▶ [Document passage]
============
I've just never seen so much blood from a bloat. Unless there was something else wrong? Yesterday, I noticed she was walking funny and watched her for a while, trying to determine if she was actually limping, and which foot/leg, or if she just had too much mud &/or debris between her toes (we've had a ton of rain). But she seemed fine otherwise and ate cubes with the others. Not going to have her posted, so clearly will never know, but has anyone else had a similar experience?
 
Went out to check the cows this morning and found a cow bloated, her rectum had prolapsed, a lot of blood coming from her mouth, even her eyes looked bloody. Worse yet, she was still alive (barely), and the cows were going nuts over the smell of blood, one was even bellowing and head butting her. Horrific! Plus, she was due in a couple weeks. Never gets easy, having to put down a good cow.

I've just never seen so much blood from a bloat. Unless there was something else wrong? Yesterday, I noticed she was walking funny and watched her for a while, trying to determine if she was actually limping, and which foot/leg, or if she just had too much mud &/or debris between her toes (we've had a ton of rain). But she seemed fine otherwise and ate cubes with the others. Not going to have her posted, so clearly will never know, but has anyone else had a similar experience?
Well that Sucks! The symptoms don't jive, but to go from walking and eating to dead that fast. I would lean towards hardware?
You've had lots of rain? What about lightning?
Sorry I'm not much help.
 
Well that Sucks! The symptoms don't jive, but to go from walking and eating to dead that fast. I would lean towards hardware?
You've had lots of rain? What about lightning?
Sorry I'm not much help.
She did have a magnet. But hardware isn't necessarily caused by metal. That said, no other symptoms, unless it hit her fast & furious. And fortunately, no rain or lightning last night.

The only other thing that keeps nagging at me: she was 6 years old and her dam died of lymphoma 4 years ago. Possible connection? I did have a cow, years ago, that I thought was limping on her hind leg but I couldn't find any foot rot, abscess, stifle. Vet came out, palped her, and discovered she was full of tumors. The cause of the limp was swollen lymph nodes, which I could see when he pointed it out. Things that make you go Hmmmmm?
 
And because today couldn't suck any more, found an almost 2 day old dead calf. Born Thursday night during a freak rain/sleet/snow storm but deep in the woods with good protection. Had a hard time tagging/working him yesterday morning because he was nursing when I went out. Sweetest mama ever, I tagged him while he was latched on. Waited 'till he was done, and gave him the thigh squeeze while he was still standing to insert the First Defense bolus & Inforce 3. Darn near bucked me off. Seemed fine yesterday afternoon, curled up next to her. Couldn't find him this morning. Search ensued this afternoon and finally found him, with mama standing over him, bawling her heart out. Two now enormous teats, two looked fine. She's still in the woods, I'm not bringing her down to barn to check, but I can only assume she has mastitis and he didn't get enough colostrum & milk because everything else on him looks perfectly normal. Only other scenario I can think of, is that she stepped on him.

Wine, party of one tonight.
============
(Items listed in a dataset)
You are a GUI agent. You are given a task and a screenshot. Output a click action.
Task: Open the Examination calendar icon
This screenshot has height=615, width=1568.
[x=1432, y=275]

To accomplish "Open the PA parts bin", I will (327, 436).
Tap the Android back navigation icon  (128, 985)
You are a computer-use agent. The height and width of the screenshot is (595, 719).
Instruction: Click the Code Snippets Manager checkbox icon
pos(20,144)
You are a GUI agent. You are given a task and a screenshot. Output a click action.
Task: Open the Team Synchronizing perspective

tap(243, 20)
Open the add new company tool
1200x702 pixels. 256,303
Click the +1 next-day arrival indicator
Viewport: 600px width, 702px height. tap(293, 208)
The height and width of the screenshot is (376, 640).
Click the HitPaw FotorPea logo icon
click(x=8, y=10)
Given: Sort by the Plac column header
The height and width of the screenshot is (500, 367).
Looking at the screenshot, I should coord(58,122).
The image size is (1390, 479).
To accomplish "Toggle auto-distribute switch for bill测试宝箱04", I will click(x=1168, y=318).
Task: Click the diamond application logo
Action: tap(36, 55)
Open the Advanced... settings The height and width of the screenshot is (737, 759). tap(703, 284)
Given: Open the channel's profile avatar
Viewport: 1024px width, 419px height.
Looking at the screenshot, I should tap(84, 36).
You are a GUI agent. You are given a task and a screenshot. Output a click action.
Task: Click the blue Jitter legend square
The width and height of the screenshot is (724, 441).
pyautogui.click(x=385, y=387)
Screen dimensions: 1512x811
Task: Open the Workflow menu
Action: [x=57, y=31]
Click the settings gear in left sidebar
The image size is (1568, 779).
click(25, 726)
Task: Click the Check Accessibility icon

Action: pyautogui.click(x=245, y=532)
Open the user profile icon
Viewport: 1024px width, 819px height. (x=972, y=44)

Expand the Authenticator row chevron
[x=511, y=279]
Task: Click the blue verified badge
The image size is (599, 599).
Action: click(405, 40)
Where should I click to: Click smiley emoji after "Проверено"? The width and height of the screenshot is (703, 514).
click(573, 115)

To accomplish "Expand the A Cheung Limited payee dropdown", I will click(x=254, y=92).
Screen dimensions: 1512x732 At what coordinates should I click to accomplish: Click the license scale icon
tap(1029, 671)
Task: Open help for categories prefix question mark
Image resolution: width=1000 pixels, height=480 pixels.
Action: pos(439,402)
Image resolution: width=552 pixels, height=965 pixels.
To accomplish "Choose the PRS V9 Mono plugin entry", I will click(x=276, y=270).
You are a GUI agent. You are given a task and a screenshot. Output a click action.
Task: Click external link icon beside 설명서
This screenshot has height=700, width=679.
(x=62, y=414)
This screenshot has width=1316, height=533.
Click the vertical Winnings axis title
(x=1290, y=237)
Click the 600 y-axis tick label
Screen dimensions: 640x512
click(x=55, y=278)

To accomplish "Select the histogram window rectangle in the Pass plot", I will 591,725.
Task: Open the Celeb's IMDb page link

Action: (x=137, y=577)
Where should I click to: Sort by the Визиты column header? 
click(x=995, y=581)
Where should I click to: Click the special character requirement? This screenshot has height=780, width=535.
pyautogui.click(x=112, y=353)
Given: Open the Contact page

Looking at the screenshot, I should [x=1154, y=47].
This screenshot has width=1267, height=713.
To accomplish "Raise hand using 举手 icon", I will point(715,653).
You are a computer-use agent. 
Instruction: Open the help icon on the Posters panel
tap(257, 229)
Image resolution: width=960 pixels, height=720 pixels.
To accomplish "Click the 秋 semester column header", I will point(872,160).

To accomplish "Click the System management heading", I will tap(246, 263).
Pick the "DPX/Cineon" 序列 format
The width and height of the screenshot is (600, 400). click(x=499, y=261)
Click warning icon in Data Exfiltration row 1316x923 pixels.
============
▶ [Instructions for the task] Using the text about the cow and calf deaths, list every physical sign of illness the writer saw in the bloated cow found that morning.

▶ [Result of this task]
- She was bloated.
- Her rectum had prolapsed.
- A lot of blood was coming from her mouth.
- Her eyes looked bloody.